--- BEGIN Selected text ---

A 2025 study examining over a thousand players across twelve Scottish academies found a significant bias favouring early maturing players that emerged as early as U12, with effect sizes ranging from small at U12 all the way to large at U18. By the time a player reaches 17, the gap between those who were physically favoured at 12 and those who were not has already calcified into career trajectories.
Research into German elite youth soccer went further, hypothesising that players with relative age disadvantages who do make it into elite academies must actually be considerably more talented than their older-born peers, because they had to clear a higher bar to get there.
The so-called late bloomer, in other words, often turns out to be the better player all along.
They just did not have the body yet.
American Soccer Is Starting to Ask the Right Questions
The American system is beginning to reckon with this. Slowly, but genuinely.
US Youth Soccer, US Club Soccer, AYSO, and MLS NEXT’s Academy Division have decided to shift from the current calendar birth year system, January 1 through December 31, back to a seasonal school year system running August 1 through July 31, with the change taking effect in the fall of 2026.

--- END Selected text ---
--- BEGIN Material provided ---

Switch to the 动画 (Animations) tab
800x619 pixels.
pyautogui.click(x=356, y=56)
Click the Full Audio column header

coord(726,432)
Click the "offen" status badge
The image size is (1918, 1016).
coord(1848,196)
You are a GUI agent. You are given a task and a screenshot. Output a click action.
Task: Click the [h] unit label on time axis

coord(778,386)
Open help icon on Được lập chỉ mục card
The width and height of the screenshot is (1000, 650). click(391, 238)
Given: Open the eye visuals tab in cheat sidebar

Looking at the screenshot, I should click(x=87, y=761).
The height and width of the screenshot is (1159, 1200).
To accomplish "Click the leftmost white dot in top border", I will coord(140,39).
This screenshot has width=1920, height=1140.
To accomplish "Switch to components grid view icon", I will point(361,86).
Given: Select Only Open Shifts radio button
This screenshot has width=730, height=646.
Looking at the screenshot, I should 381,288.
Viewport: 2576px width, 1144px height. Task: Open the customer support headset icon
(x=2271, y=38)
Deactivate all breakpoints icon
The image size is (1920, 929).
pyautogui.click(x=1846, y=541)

--- END Material provided ---

Set task A: In the text on youth soccer, when does the change to a school year registration system take effect?
Set task B: Reproduce the stretch of the youth soccer text from "A 2025 study" through "into career trajectories.".

Right answer A: In the fall of 2026.

Right answer B:
A 2025 study examining over a thousand players across twelve Scottish academies found a significant bias favouring early maturing players that emerged as early as U12, with effect sizes ranging from small at U12 all the way to large at U18. By the time a player reaches 17, the gap between those who were physically favoured at 12 and those who were not has already calcified into career trajectories.